You can borrow up to 80 % of the cash price:
Loan secured in real estate gives a possibility to borrow up to the 80% of the cash price. Then the purchaser typically makes a seller’s mortgage or obtains a bank loan to finance the last 15 % of the purchase price. The last 5 % of the purchase price are paid in cash by the purchaser or financed by a bank loan.
Types of loans:
Bond’s prices are a good indicator of the loan expenses. Different types of loans are available when the acquisition is financed by a bank loan.
The conditions and loan options depend on the institution which provides the loan. A common item for all the traditional types of loans is that they all are based on the short terms bonds or on long terms bonds.
Generally there are 4 different kinds of loans to choose from:
Cash loan, Bond loan, Adjustable interest rate loan free of amortization
There are many nuances of the loans f. ex. with different terms and variable nominal interest rates.
The loan can be obtained in DKK or in EURO. The choice of the foreign currency depends on the difference between the Danish and the foreign interest rates, currency rate; the currency in which the salary is paid. Sometimes it is possible to take over the existing loans in the estate.
Loan in EURO
If the pay is delivered in EURO, then it may be advantageous to obtain the loan in EURO. Cash loan, bond loan and adjustable interest rate loan can be obtained both in EURO and in DKK. Even though Denmark’s currency is not EURO, several mortgage credit institutions lends in EURO. The loans are identical with the loans obtained in DKK regarding terms, credit limits etc.

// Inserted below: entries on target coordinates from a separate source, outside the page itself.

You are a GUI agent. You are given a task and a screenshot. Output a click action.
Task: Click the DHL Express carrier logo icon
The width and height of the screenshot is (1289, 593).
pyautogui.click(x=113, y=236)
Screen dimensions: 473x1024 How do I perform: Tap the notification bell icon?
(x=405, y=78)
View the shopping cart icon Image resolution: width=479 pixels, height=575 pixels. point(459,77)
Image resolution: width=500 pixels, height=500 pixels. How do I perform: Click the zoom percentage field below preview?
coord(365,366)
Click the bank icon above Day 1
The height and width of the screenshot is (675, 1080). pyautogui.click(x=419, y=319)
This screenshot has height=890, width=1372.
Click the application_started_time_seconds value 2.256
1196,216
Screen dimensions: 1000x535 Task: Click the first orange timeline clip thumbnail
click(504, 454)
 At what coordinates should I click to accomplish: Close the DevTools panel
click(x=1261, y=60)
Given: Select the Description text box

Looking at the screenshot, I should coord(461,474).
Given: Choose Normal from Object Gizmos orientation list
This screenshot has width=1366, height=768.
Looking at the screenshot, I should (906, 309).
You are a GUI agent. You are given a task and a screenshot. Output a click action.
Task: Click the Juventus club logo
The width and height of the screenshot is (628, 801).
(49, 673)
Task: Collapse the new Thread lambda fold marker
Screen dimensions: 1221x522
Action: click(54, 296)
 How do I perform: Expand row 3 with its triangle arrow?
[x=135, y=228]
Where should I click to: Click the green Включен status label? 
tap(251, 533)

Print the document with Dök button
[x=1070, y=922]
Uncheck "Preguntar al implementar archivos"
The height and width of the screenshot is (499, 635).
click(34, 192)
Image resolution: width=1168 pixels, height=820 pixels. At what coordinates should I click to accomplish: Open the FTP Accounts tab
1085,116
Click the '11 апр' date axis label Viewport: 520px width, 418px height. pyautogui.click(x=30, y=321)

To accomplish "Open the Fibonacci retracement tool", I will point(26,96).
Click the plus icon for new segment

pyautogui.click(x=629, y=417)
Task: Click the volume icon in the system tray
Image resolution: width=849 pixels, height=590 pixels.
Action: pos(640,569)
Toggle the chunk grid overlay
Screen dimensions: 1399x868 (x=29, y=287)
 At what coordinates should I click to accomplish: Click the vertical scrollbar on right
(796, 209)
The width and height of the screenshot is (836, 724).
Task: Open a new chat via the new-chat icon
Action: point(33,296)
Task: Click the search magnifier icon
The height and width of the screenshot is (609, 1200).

If the income of the borrower is paid in EURO, then it can be an advantage to obtain the loan in EURO because there then is no currency risk. If the income of the borrower is paid in DKK, then the reason to obtain the loan in EURO can be economic measures on interest.
When you estimate the value of the property, compare the gross and net payments:
The gross payment is the monthly payment before taxes and consists of:
1. Loan secured on real estate,
2. Real estate tax,
3. Property insurance
4. Costs for drain and renovation
5. House owners association
6. Chimney sweeping
If the type of the property is a condo then the common expenses are also included in gross rent.
Electricity, water bill, heat, tax on value property and some insurance f. Ex. Household furniture insurance are not included in gross rent. It is the gross rent amount which is paid monthly.
Net payment is the monthly payment after the deduction of interest (payment after the deduction of all tax allowances and deductions).
The role of taxes is significant. The purchaser should ask the estate agent to calculate the monthly net payments of the purchaser considering the tax circumstances of the purchaser. As an alternative please contact Inwema.
How large is the monthly payment?
In the sales ads the monthly payment is calculated on the basis of the existing loans in the estate. In addition to this, 3 additional ways of financing are also to find in the most sales ads. When the type of financing has been selected, then the gross and the net payment can be calculated with assistance of your financial adviser.
All interest costs can be deducted from the taxable income. There is considerable interest costs related to purchase of real estate. All costs can be deducted from the taxable income, the part of the income of which the taxes are calculated.